Collection: approximately 90,000 items related
to Joseph Henry from over 300 depositories -- photocopied and
on microfilm. Computer index is available by name, subject, date,
and control number. Each index entry contains coded information
which provides the document control number, microfilm or photocopy
location, original depository location, transcription status,
date, and names of the author, recipient, and other names and
subjects mentioned in the document.
Selected subjects -- number of documents (& dates of coverage):
An index of authors and titles is also available for the books and pamphlets in the Bell-Henry Library.

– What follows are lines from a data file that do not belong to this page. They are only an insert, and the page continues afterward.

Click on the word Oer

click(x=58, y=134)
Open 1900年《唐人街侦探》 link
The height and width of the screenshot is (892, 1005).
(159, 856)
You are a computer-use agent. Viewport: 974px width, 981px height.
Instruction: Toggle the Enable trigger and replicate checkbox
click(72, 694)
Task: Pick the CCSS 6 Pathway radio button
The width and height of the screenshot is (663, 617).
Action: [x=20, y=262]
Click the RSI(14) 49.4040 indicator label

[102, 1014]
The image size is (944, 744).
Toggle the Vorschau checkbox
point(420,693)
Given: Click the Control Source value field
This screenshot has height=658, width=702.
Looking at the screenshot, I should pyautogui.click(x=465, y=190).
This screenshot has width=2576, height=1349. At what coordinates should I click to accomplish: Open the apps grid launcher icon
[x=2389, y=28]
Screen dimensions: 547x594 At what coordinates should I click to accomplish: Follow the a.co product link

The index reveals 83 titles on "meteorology" dated between 1824 and 1878 and 25 titles on "storms" dated 1830 to 1862. Of particular note is Henry's personal collection of pamphlets and reprints -- many on meteorological topics, and some with marginalia. William Reid's Progress of the Development of the Law of Storms and of Variable Winds (London, 1849) is inscribed as a gift from William Redfield and contains marginalia attributed to James Espy. Espy's Philosophy of Storms (Boston, 1841) contains annotations in Espy's hand. The library also contains the manuscript copy of Robert Hare's "On the suppositious travelling whirlwinds called Cyclones," ca. 1854.